**The problem**
Quote the stretch from "Sometimes we choose what will make" through "a little deprived." from the piece on why we choose the foods we do, word for word.

**Passage provided**
== == ==

Noah and I had the most interesting dinner conversation the other night, about why we choose the foods we do. We were eating at our neighborhood standby where the menu is huge, and the choices are many. Wood fired pizza, steaks, ribs, fish, pasta, salads, burgers, fish tacos– they have it all. You can choose between the regular huge Montana-size portion, or the smaller version which is still plenty of food. And then you get to choose a side which ranges from steamed broccoli to onion rings, and everything in between.
Sometimes we choose what will make us feel full: 12 oz prime rib with baked potato, steamed veggies, and soup and bread to start. Full portion, consumed to the point of discomfort, excess discarded.
Sometimes we choose what will keep us lean: Spinach salad, glazed salmon, steamed rice and vegetable. Smaller portion, consumed completely to a comfortable degree of satisfaction, but maybe we feel a little deprived.
Sometimes we choose what is familiar: cheeseburger and fries. Eaten to the point of fullness, with a residual heavy feeling that will carry throughout the day.
Sometimes we choose what will comfort us: Roasted Chicken with a side of mac and cheese. Big portion, eat as much as we can until we are drowsy and intoxicated with fullness.
Sometimes we choose what we feel is truly best for our bodies, like going to a favorite salad bar where the rainbow array of raw vegetables and accoutrements are organic, freshly prepared, and contain no chemicals or preservatives. Consumed to the point of satisfaction, with a residual feeling of wellness and vitality.
Can you relate to those desires? In a given month, I make choices that fall under all of those categories. I may lean most often towards the last one, but sometimes I want that comfort or fullness or familiarity. An Arby’s commercial has been running lately, with their new slogan: “It’s Good Mood Food (TM)”.
Hmmm….such an interesting approach, to advertise food that holds the promise of a feeling. A good mood is really just an emotion, right? We’ve all heard the phrase “emotional eating”, but aren’t we all emotional beings? Don’t we all struggle and strive to make good choices, sometimes in spite of our emotions? Maybe Arby’s is onto something. They’re tapping in to our emotional decision making center. I mean, I want to be in a good mood, don’t you?

== == ==

Entries for locating text and elements:

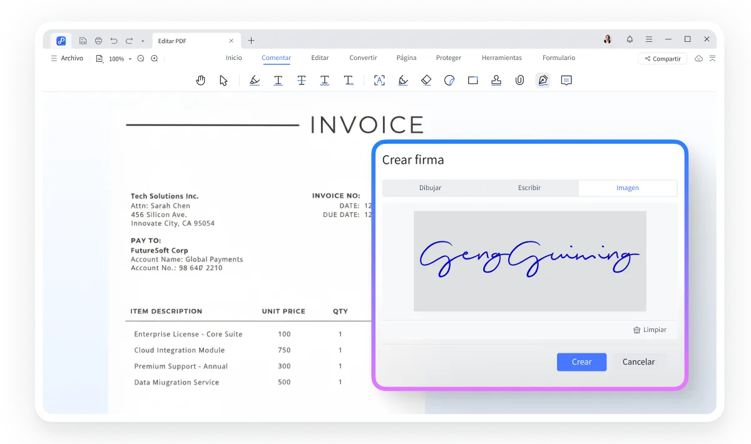Select the squiggly underline tool
751x444 pixels.
[325, 80]
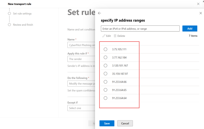Image resolution: width=204 pixels, height=129 pixels.
Task: Select the radio button for 91.233.64.64
Action: (105, 98)
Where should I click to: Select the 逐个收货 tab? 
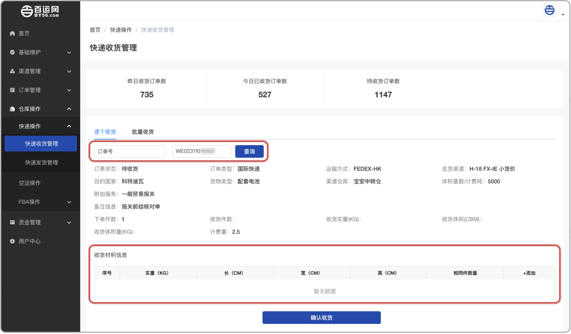pos(105,132)
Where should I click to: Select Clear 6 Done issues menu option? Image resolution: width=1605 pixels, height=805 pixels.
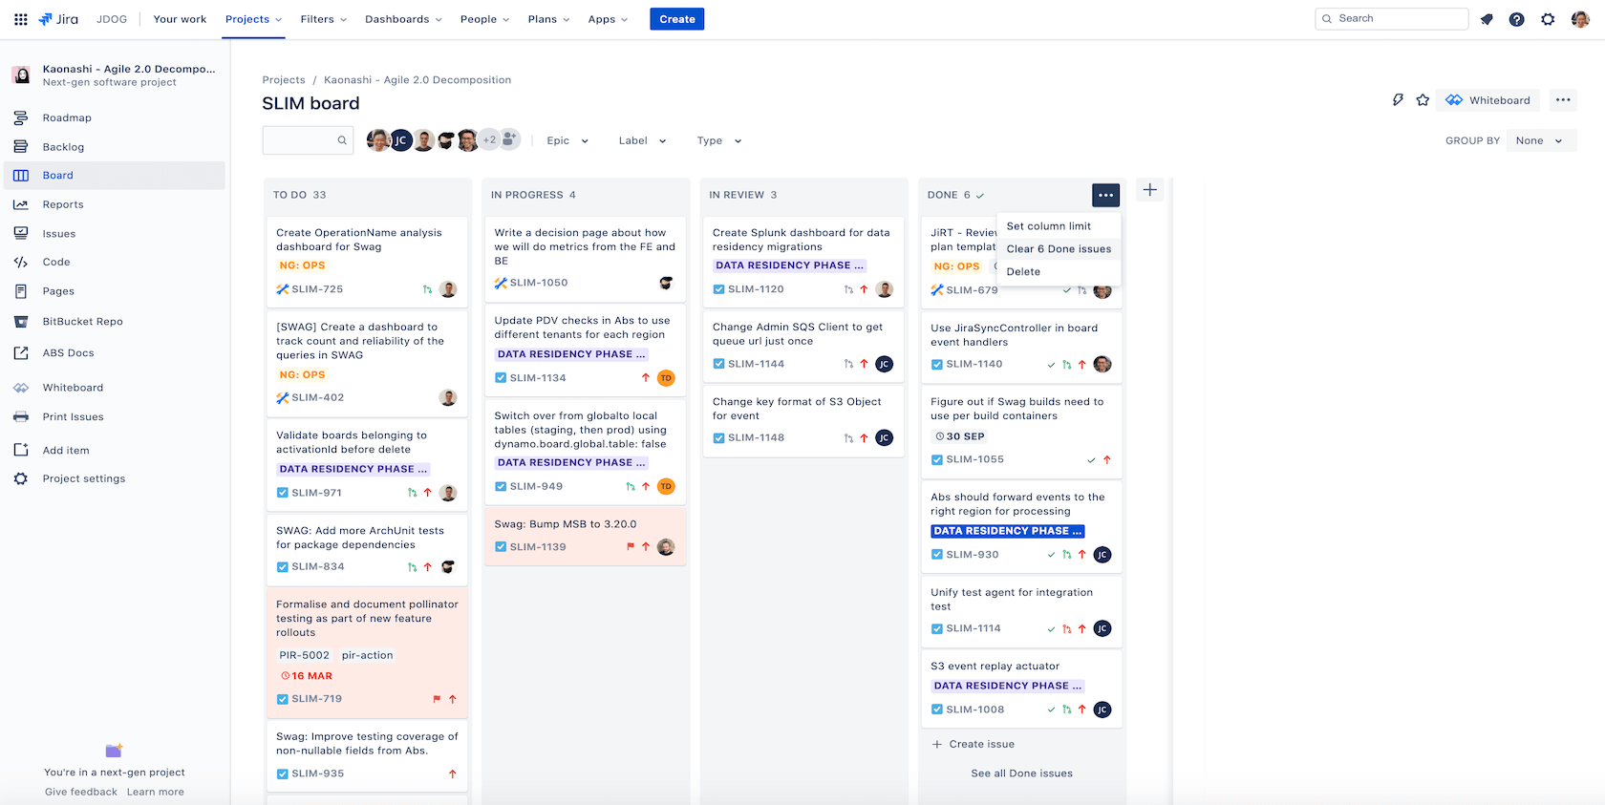pyautogui.click(x=1059, y=249)
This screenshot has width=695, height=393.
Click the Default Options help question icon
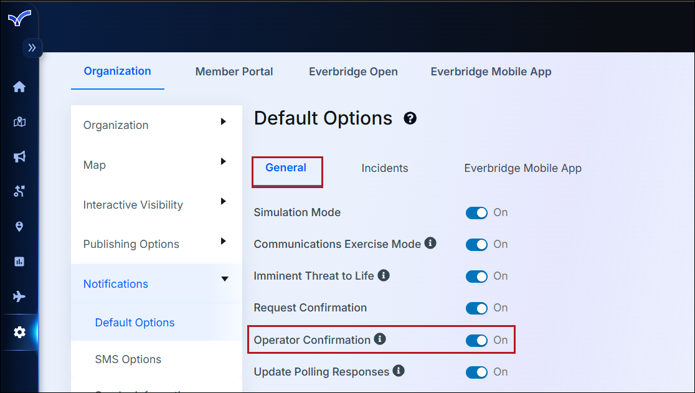[x=410, y=118]
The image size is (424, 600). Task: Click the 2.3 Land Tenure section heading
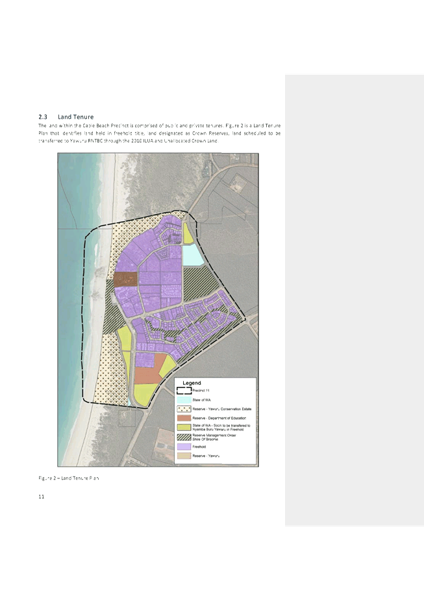tap(66, 116)
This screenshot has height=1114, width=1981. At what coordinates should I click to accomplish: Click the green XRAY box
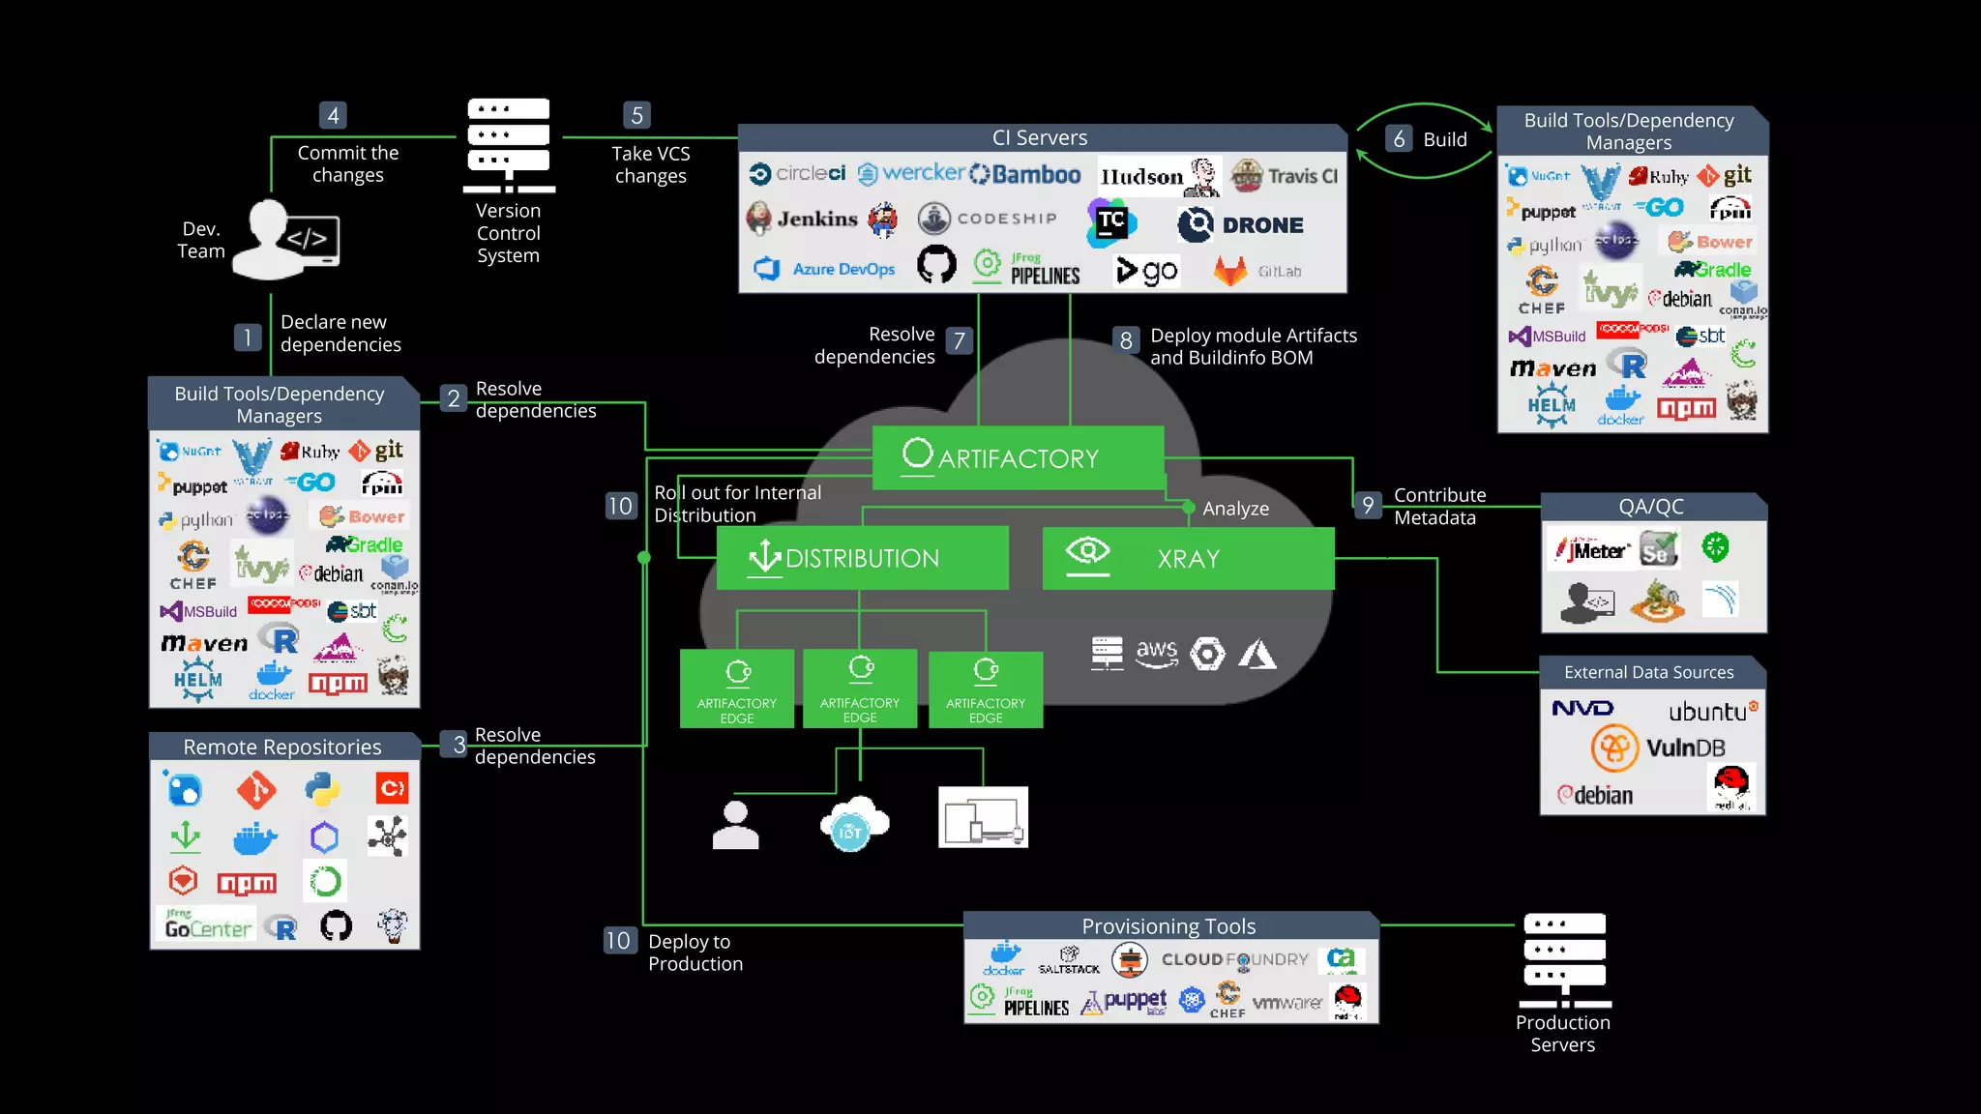click(1188, 558)
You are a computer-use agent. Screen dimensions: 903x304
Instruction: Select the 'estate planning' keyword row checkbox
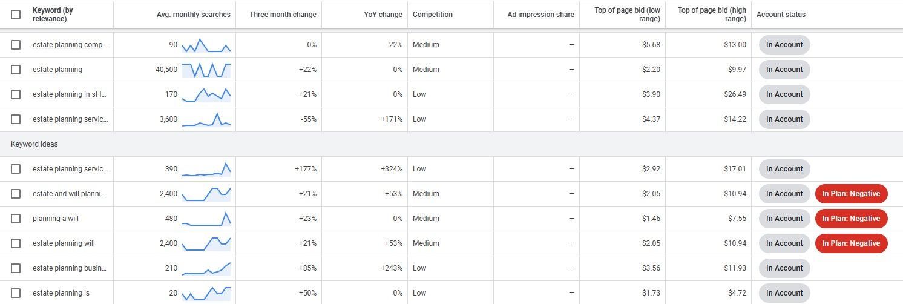click(x=16, y=70)
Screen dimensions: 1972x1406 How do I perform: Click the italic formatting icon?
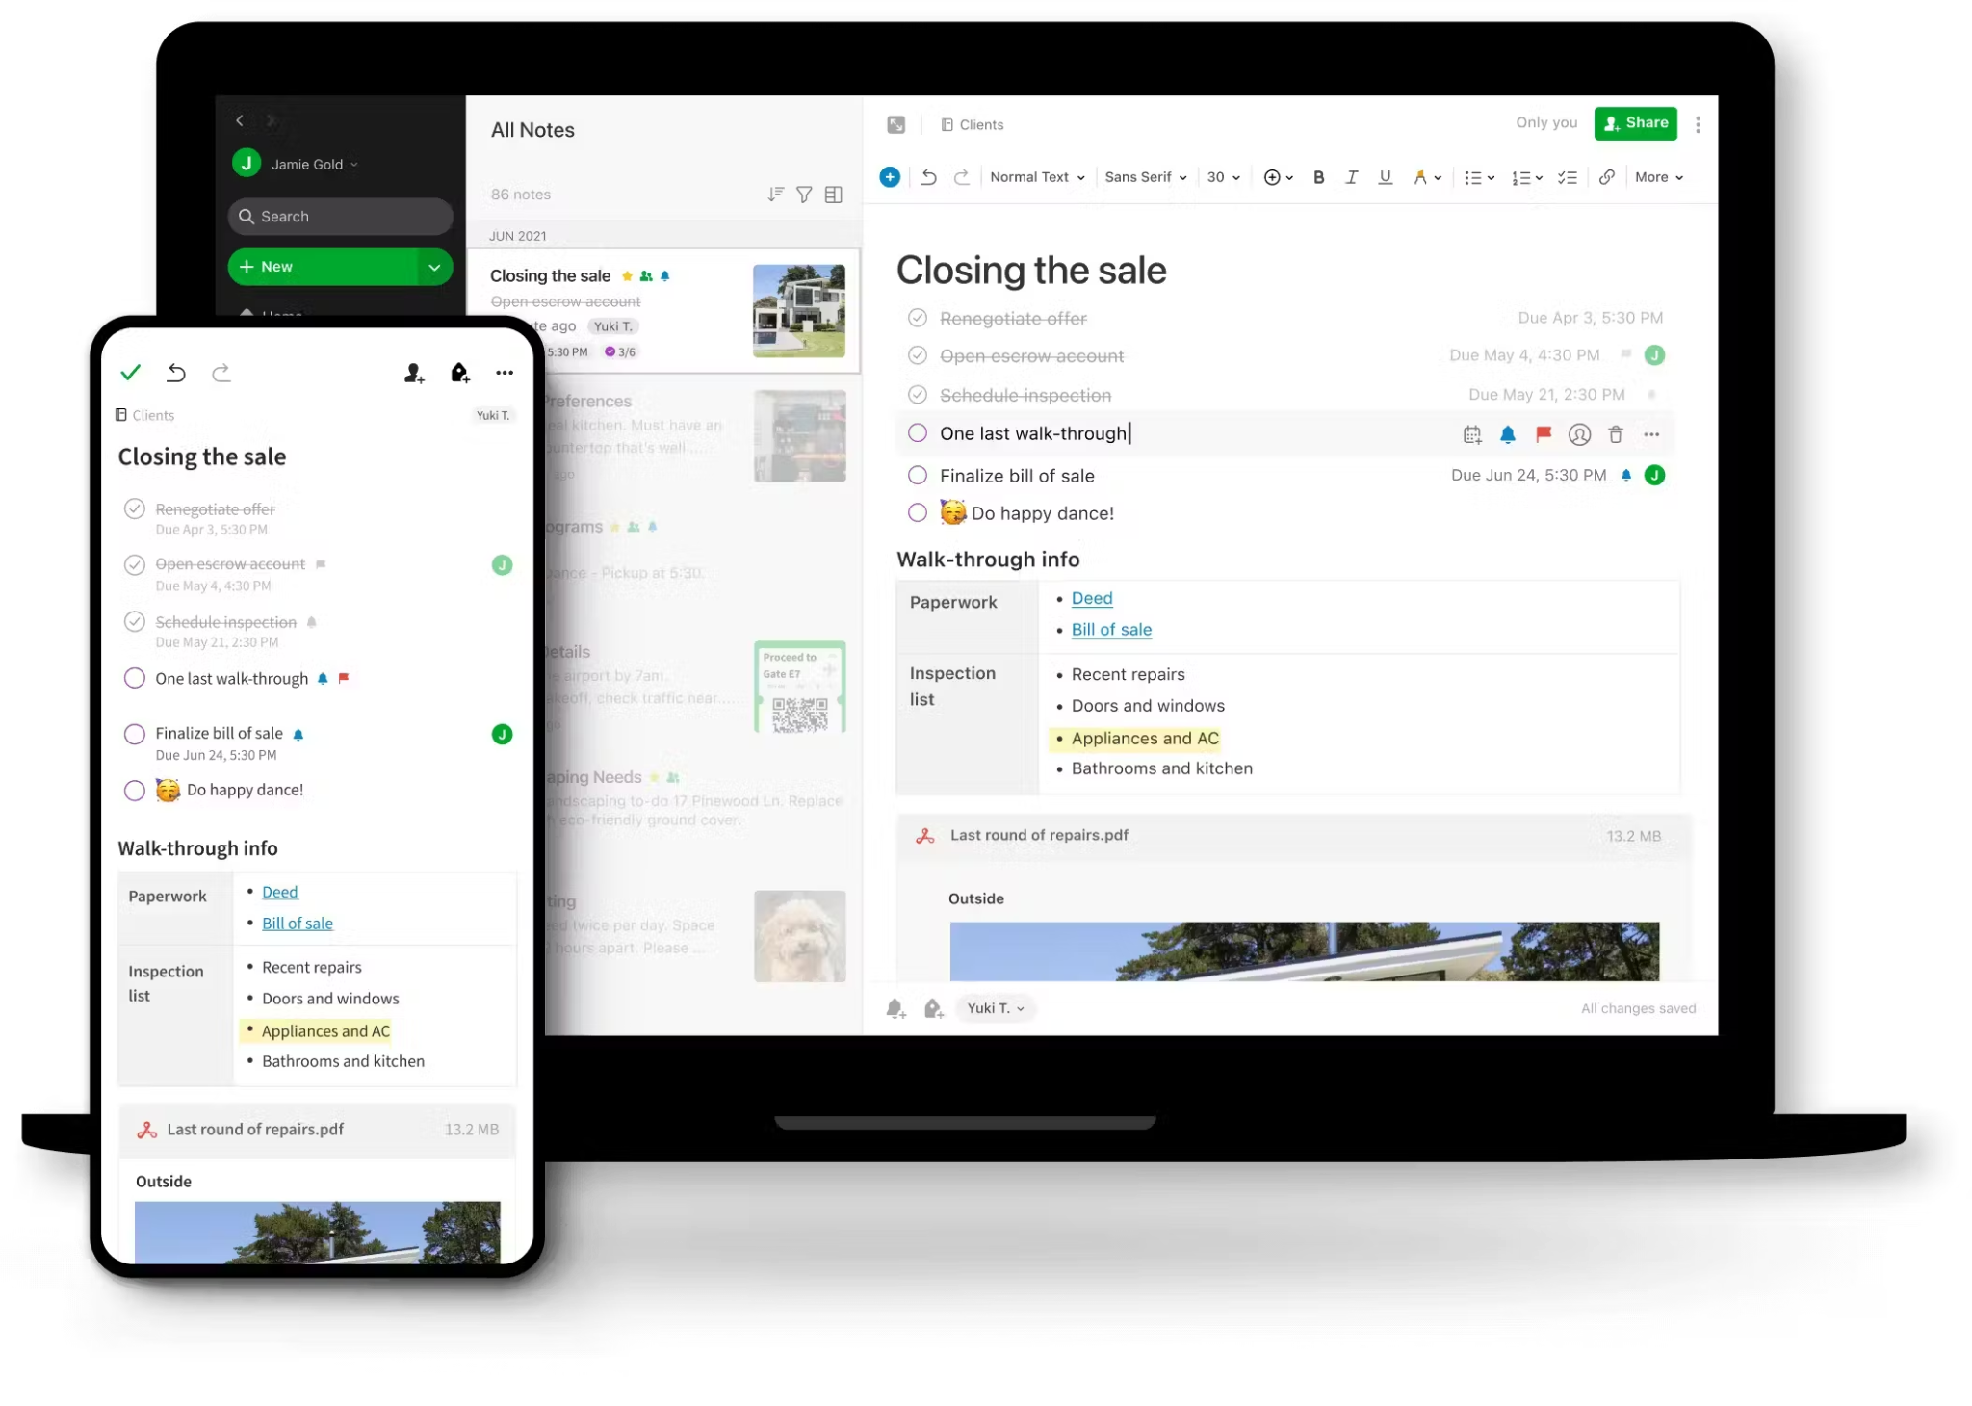(1351, 176)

== == ==

**Reply to the exercise**
Sometimes we choose what will make us feel full: 12 oz prime rib with baked potato, steamed veggies, and soup and bread to start. Full portion, consumed to the point of discomfort, excess discarded.
Sometimes we choose what will keep us lean: Spinach salad, glazed salmon, steamed rice and vegetable. Smaller portion, consumed completely to a comfortable degree of satisfaction, but maybe we feel a little deprived.